US 12,072,863 B1
Data ingestion using data file clustering with KD-epsilon trees
Prakhar Jain, Sunnyvale, CA (US); Frederick Ryan Johnson, Orem, UT (US); and Bart Samwel, Oegstgeest (NL)
Assigned to Databricks, Inc., San Francisco, CA (US)
Filed by Databricks, Inc., San Francisco, CA (US)
Filed on Jul. 5, 2023, as Appl. No. 18/218,400.
Int. Cl.

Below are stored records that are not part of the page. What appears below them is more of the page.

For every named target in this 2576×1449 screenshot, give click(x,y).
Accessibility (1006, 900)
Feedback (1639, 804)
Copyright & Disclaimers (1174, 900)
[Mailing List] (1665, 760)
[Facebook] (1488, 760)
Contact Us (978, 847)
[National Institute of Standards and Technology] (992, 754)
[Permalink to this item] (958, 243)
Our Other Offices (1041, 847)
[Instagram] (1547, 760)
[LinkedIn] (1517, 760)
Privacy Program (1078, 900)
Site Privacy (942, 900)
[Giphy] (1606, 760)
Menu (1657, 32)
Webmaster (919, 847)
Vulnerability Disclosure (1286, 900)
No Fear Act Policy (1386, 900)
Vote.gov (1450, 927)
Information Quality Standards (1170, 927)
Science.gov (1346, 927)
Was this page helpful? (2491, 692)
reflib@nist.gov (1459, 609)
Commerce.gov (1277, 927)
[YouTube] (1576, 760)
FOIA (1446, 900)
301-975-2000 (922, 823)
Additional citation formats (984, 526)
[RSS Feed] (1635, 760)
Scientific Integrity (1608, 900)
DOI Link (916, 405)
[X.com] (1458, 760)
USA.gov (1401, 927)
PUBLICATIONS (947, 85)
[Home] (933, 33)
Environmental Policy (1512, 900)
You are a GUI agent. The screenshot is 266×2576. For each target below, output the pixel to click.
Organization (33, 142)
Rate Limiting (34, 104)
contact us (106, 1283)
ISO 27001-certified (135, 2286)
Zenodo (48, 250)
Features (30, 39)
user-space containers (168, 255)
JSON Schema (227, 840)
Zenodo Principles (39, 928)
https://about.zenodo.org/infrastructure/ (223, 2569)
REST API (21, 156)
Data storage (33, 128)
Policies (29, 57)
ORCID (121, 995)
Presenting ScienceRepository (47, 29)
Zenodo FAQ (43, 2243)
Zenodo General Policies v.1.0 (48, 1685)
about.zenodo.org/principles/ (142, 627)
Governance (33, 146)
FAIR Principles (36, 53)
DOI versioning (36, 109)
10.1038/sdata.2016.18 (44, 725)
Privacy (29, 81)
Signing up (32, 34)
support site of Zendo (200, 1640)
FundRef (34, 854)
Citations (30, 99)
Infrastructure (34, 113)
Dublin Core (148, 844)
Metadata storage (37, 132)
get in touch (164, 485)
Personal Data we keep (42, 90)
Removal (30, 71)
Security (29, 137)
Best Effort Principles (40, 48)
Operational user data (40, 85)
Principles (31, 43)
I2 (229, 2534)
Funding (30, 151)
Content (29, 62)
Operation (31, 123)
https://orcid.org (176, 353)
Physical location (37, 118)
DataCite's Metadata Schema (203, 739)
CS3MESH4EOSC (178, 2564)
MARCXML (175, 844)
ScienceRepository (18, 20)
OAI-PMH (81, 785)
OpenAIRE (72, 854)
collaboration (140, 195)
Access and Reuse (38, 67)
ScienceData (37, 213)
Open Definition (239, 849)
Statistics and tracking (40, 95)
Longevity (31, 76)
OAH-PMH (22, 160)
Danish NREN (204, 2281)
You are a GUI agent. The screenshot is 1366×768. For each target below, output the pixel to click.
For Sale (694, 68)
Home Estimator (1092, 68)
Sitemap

G06F 16/20 (2019.01); G06F 16/22 (2019.01); G06F 16/23 (2019.01); G06F 16/245 (2019.01); G06F 16/28 (2019.01)
CPC G06F 16/2246 (2019.01) [G06F 16/2358 (2019.01); G06F 16/245 (2019.01); G06F 16/285 (2019.01)] 21 Claims
OG exemplary drawing
 
1. A method comprising:
receiving, from a client device, a request to ingest a set of records to a data table stored in a data storage system, the data table including a plurality of records for one or more features;
accessing a data tree for the data table including a plurality of nodes and edges, the nodes of the data tree representing conditions with respect to key-values for two or more keys, a leaf node of the data tree configured as a data file that includes a respective subset of records having key-values satisfying the condition for the node and conditions associated with parent nodes of the node, and a parent node of the data tree configured as a file with a buffer that includes changes to the data table and a storage for pointers to child nodes of the parent node;
determining whether a parent node of the data tree has sufficient data storage in the buffer to store the set of records of the request; and
responsive to determining that the parent node has insufficient data storage to store the set of records, writing at least a portion of the set of records or records in the file associated with the parent node to at least one file associated with a set of child nodes of the parent node.